Essays on Big Data and Privacy
Solutions to many pressing economic and societal challenges lie in better understanding data. New tools for analyzing disparate information sets, called Big Data, have revolutionized our ability to find signals amongst the noise. Big Data techniques hold promise for breakthroughs ranging from better health care, a cleaner environment, safer cities, and more effective marketing. Yet, privacy advocates are concerned that the same advances will upend the power relationships between government, business and individuals, and lead to prosecutorial abuse, racial or other profiling, discrimination, redlining, overcriminalization, and other restricted freedoms.
On Tuesday, September 10th, 2013, the Future of Privacy Forum joined with the Center for Internet and Society at Stanford Law School to present a full-day workshop on questions surrounding Big Data and privacy. The event was preceded by a call for papers discussing the legal, technological, social, and policy implications of Big Data. A selection of papers was published in a special issue of the Stanford Law Review Online and others were presented at the workshop.
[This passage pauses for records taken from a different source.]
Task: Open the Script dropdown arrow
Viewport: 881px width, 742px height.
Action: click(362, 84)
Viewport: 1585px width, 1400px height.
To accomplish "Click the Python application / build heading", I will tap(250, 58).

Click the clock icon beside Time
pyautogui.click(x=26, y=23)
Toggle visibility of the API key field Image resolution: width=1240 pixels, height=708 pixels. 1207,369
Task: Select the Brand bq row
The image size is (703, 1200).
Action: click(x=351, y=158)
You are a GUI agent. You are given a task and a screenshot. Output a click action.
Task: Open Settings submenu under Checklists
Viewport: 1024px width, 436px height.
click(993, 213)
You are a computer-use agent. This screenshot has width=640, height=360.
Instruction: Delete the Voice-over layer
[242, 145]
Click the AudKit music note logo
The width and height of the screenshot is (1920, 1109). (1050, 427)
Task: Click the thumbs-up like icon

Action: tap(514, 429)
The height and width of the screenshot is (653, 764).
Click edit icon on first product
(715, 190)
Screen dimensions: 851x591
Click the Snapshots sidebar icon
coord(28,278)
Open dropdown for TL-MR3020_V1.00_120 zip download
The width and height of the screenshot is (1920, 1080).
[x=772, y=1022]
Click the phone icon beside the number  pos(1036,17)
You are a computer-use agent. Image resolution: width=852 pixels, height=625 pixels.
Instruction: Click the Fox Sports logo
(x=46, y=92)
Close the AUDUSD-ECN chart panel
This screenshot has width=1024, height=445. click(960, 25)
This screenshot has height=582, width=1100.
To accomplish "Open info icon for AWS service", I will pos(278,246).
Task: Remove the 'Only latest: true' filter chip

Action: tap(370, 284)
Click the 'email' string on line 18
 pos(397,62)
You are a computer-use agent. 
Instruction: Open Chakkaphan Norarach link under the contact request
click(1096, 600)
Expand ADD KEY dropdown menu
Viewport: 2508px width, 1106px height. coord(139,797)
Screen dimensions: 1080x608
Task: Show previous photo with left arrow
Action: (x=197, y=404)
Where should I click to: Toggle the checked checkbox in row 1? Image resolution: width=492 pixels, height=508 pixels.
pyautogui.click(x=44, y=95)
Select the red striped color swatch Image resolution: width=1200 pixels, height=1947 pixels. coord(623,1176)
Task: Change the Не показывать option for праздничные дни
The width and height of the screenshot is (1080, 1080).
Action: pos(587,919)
This volume collects these papers and others in a single collection.
These essays address the following questions: Does Big Data present new challenges or is it simply the latest incarnation of the data regulation debate? Does Big Data create fundamentally novel opportunities that civil liberties concerns need to accommodate? Can de-identification sufficiently minimize privacy risks? What roles should fundamental data privacy concepts such as consent, context, and data minimization play in a Big Data world? What lessons can be applied from other fields?
We hope the following papers will foster more discussion about the benefits and challenges presented by Big Data—and help bring together the value of data and privacy, as well.